Sepanjang sejarah peradaban manusia, peran seorang perempuan sangat besar dalam mewarnai dan membentuk dinamika zaman. Lahimya generasi-generasi bangsa yang unggul dan pinunjul, kreatif, penuh inisiatif, bermoral tinggi, bervisi kemanusiaan, beretos kerja andal, dan berwawasan luas, tidak luput dari sentuhan peran seorang perempuan (ibu).

Ibu adalah orang yang pertama kali memperkenalkan, menyosialisasikan, menanamkan, dan mengakarkan nilai-nilai agama, budaya, moral, kemanusiaan, pengetahuan, dan keterampilan dasar, serta nilai-nilai luhur lainnya kepada seorang anak. Dengan kata lain, peran ibu sebagai pencerah peradaban, pusat pembentukan nilai.

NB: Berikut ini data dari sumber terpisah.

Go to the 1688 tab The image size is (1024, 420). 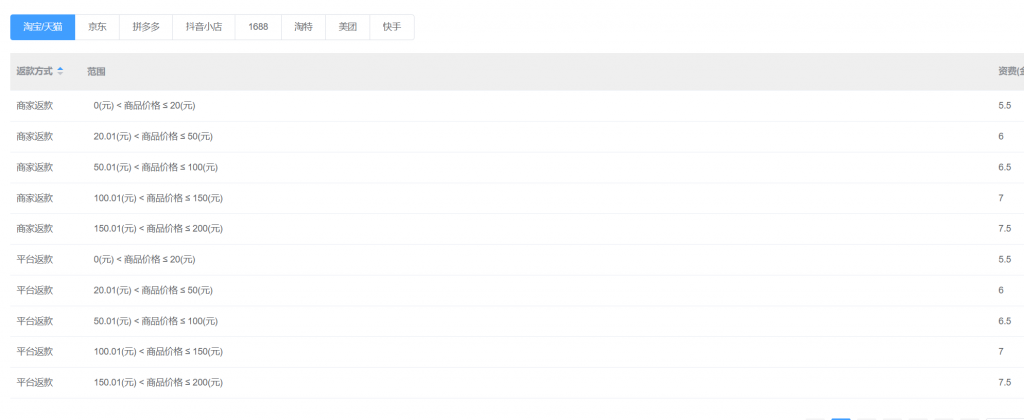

Ibu adalah perempuan. Para perempuan memiliki kekuatan yang membuat kagum para pria. Mereka menggendong anak-anak, mereka menanggung banyak beban, tetapi mereka memiliki kebahagiaan, kasih dan sukacita. Mereka tersenyum ketika mereka ingin berteriak. Mereka bernyanyi ketika mereka ingin menangis.

Mereka menangis ketika mereka bahagia dan tertawa ketika mereka gugup. Para perempuan melakukan lebih dari sekadar melahirkan. Mereka membawa sukacita dan harapan, menawarkan kasih dan cita-cita, memberikan dukungan moral kepada keluarga dan kerabat.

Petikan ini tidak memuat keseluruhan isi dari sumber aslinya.